Each line from the one that holds "Switch to Firefox Wyniki Szukania window" to the end of the entries is to be given again exactly. Do not include pictures.
====== INPUT DATA ======
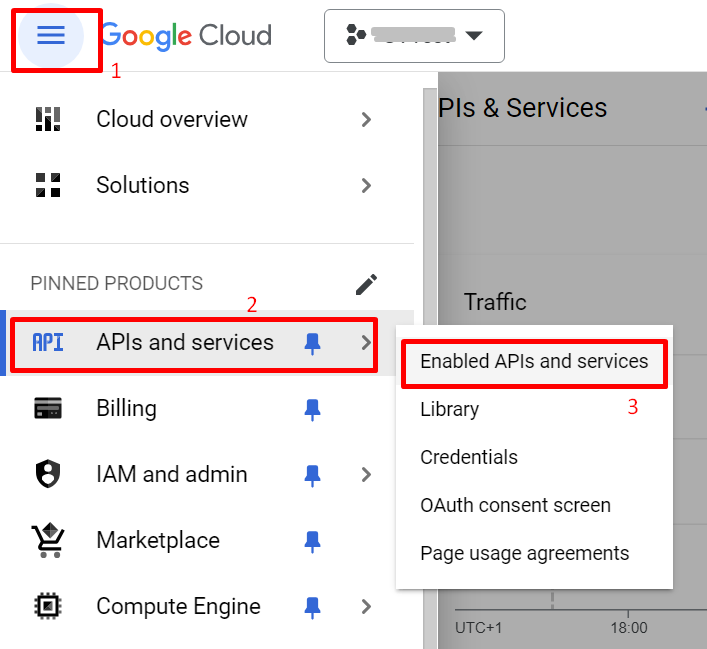Click the Compute Engine chip icon
The height and width of the screenshot is (649, 707).
tap(48, 606)
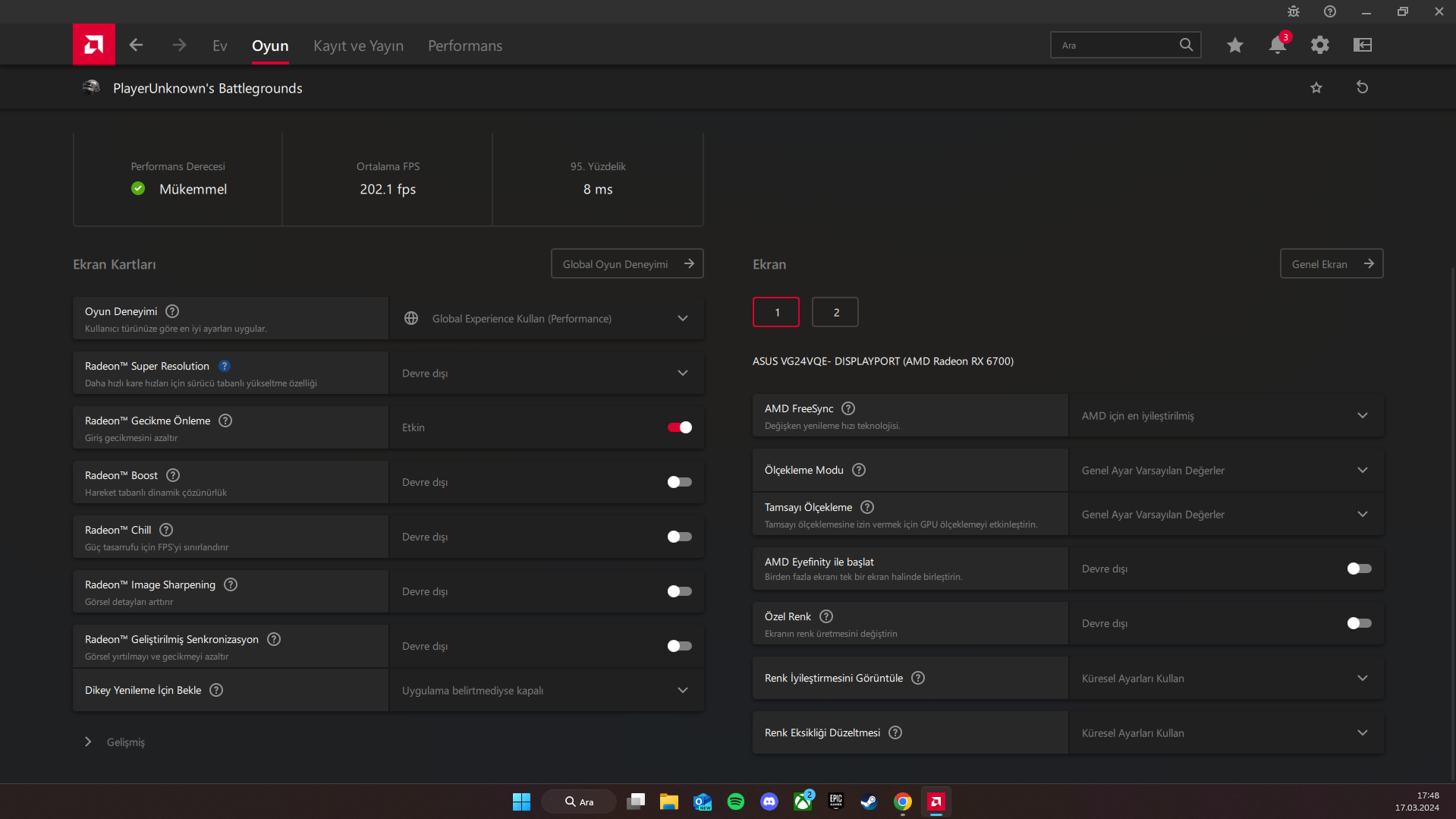The height and width of the screenshot is (819, 1456).
Task: Open the notifications bell icon
Action: 1277,45
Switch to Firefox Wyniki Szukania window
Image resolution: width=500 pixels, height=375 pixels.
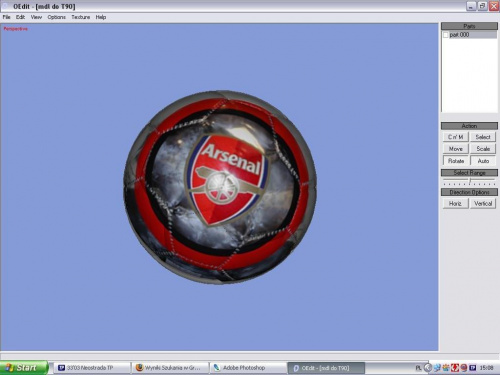click(x=170, y=368)
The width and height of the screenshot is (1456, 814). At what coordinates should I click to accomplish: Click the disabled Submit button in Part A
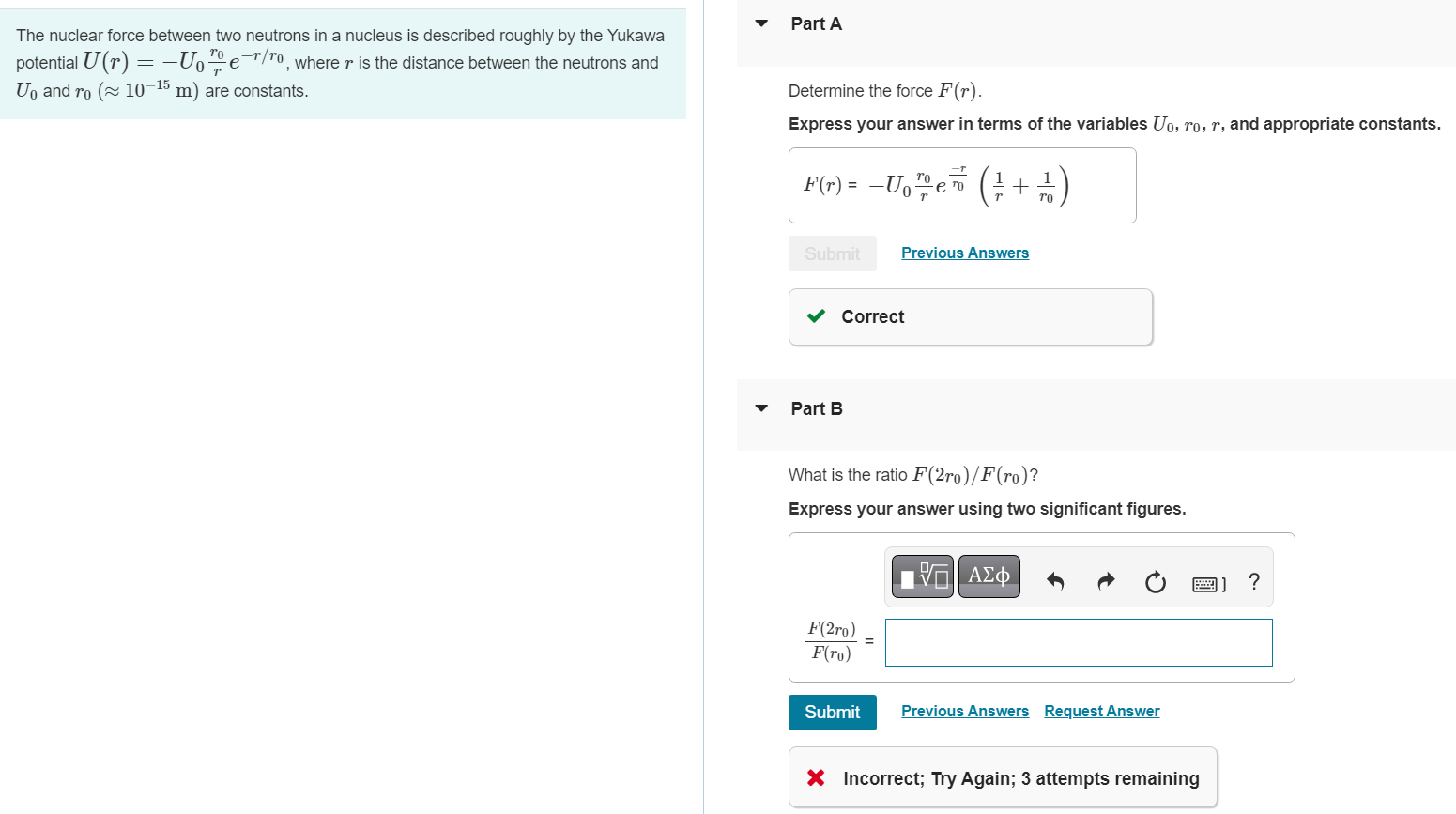(x=832, y=253)

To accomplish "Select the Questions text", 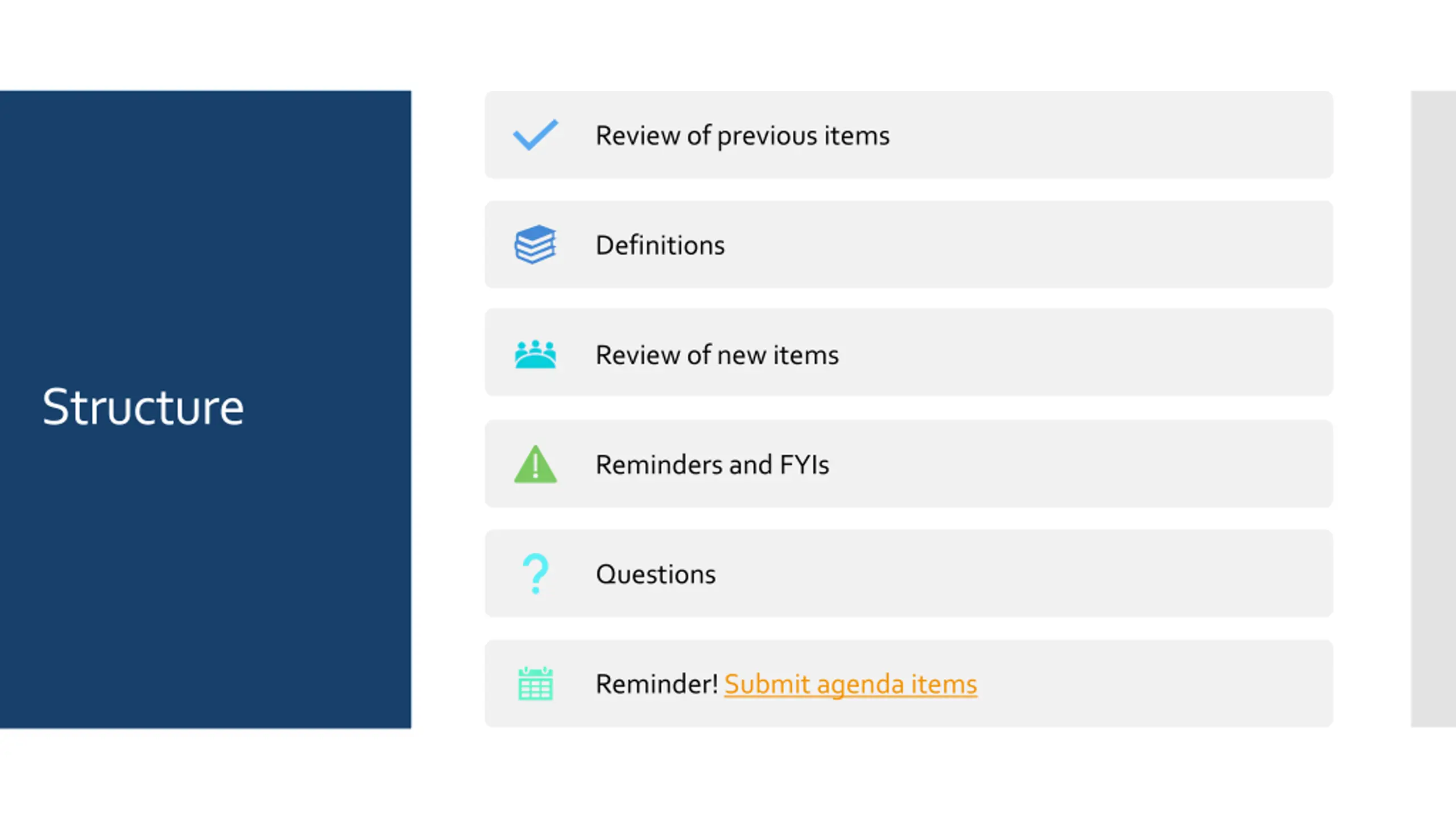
======
▸ ANSWER FOR THE TASK:
Switch to Firefox Wyniki Szukania window
Image resolution: width=500 pixels, height=375 pixels.
click(x=170, y=368)
The width and height of the screenshot is (1456, 814). At what coordinates should I click to accomplish: Click the disabled Submit button in Part A
(x=832, y=253)

To accomplish "Select the Questions text", 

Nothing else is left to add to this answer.